Work to complete: Rewrite the stretch from the line containing "The height and" through the end of the records, changing "Detailed" to "Overview" and keeping everything else the same. Leave the pictures out.

Dataset rows:
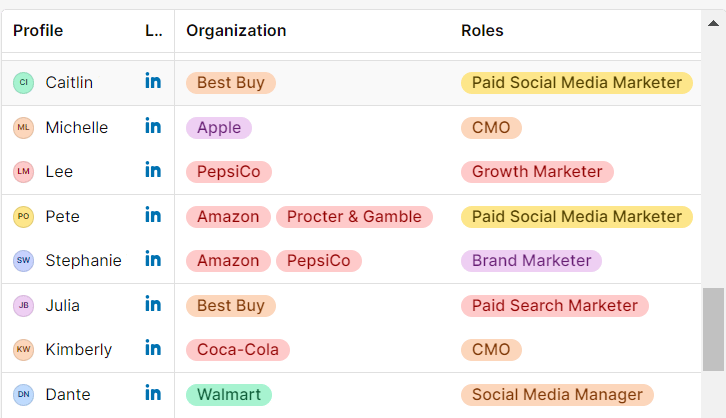
Task: Click the vertical scrollbar thumb
Action: pos(713,329)
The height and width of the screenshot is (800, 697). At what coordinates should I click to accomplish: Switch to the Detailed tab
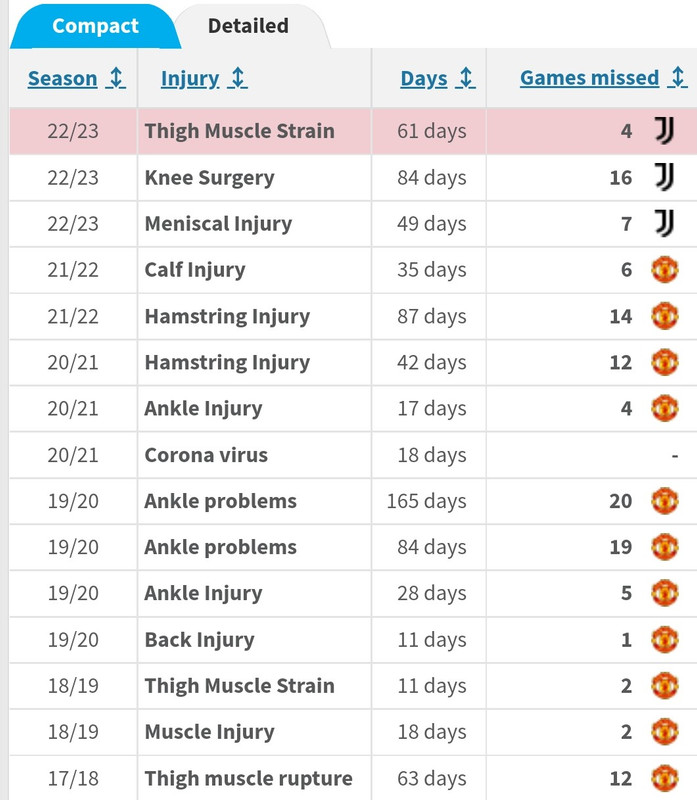tap(248, 26)
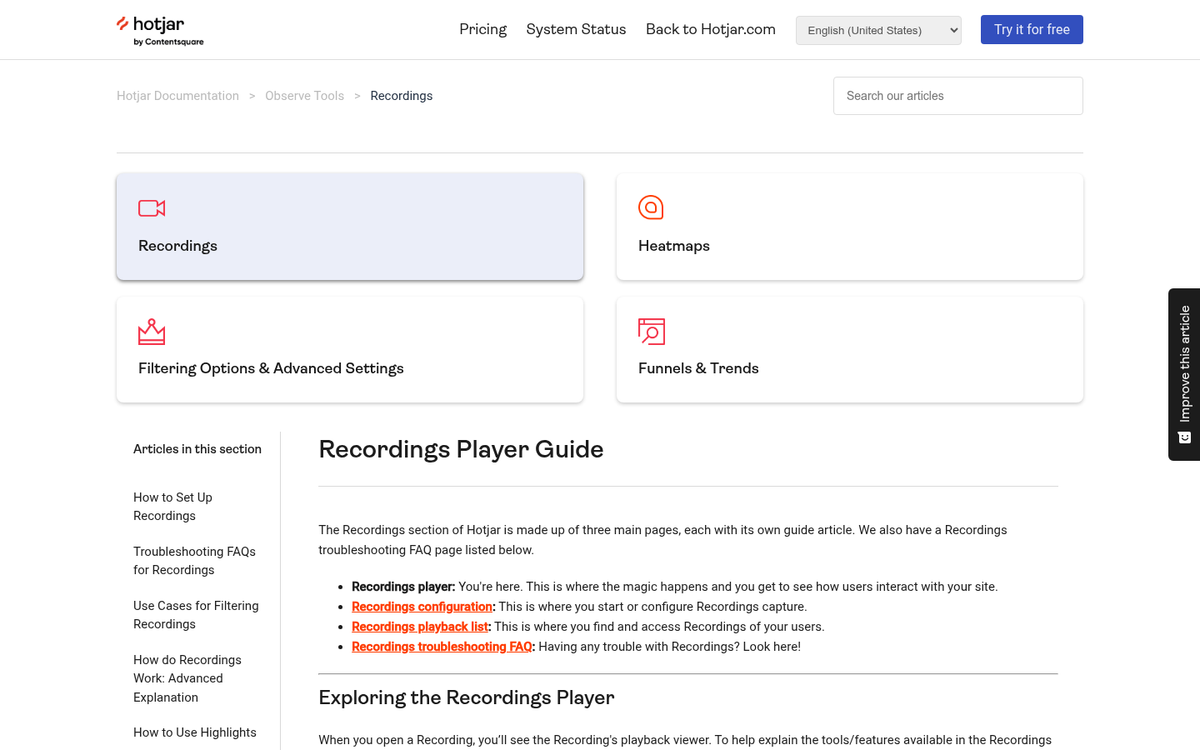Select the Heatmaps spiral icon
This screenshot has height=750, width=1200.
tap(651, 207)
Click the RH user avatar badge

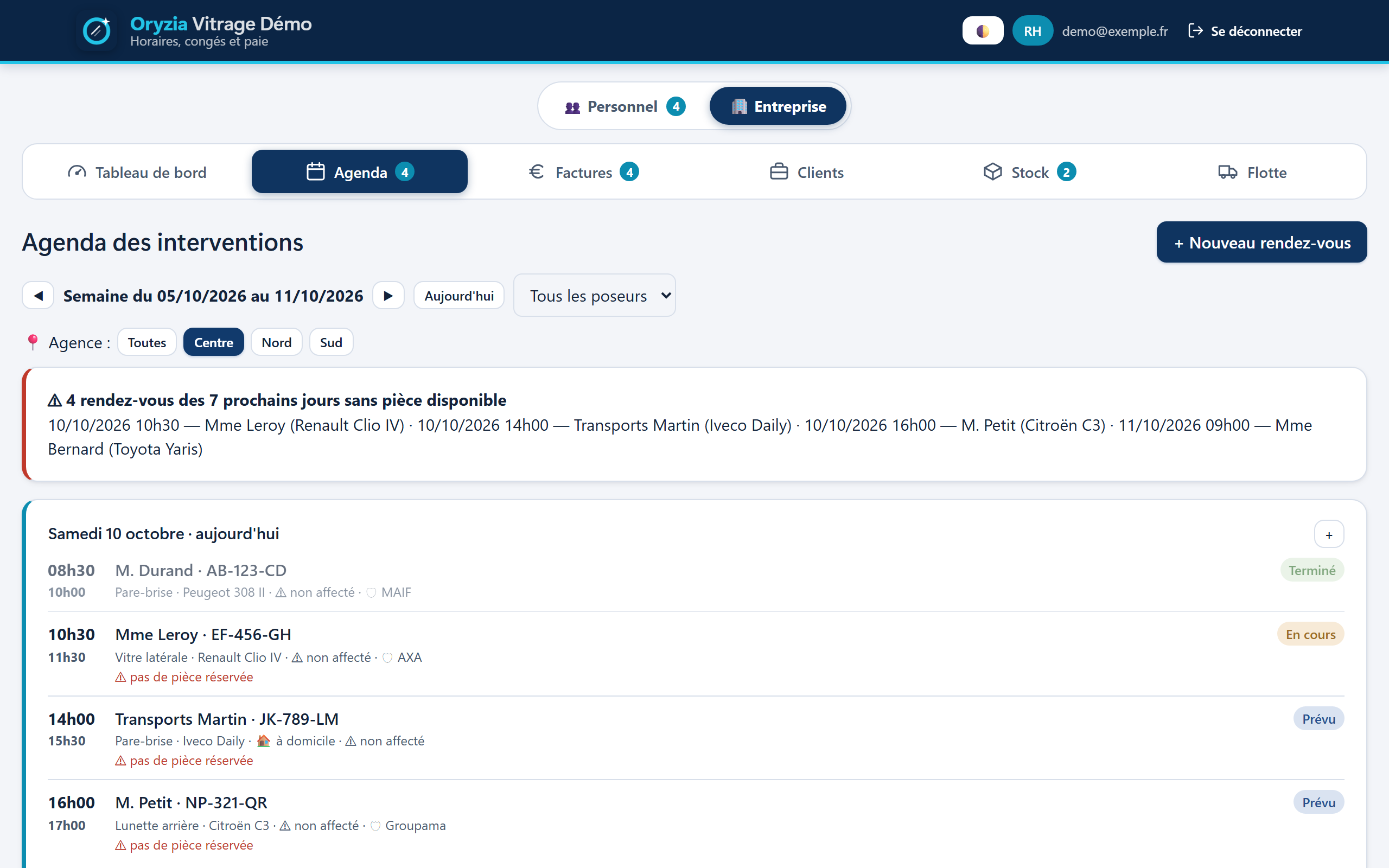click(x=1032, y=31)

Answer in full:
The height and width of the screenshot is (800, 697). At what coordinates should I click to accomplish: Switch to the Overview tab
tap(248, 26)
Select the Heatmaps spiral icon
This screenshot has height=750, width=1200.
tap(651, 207)
Click the RH user avatar badge

click(x=1032, y=31)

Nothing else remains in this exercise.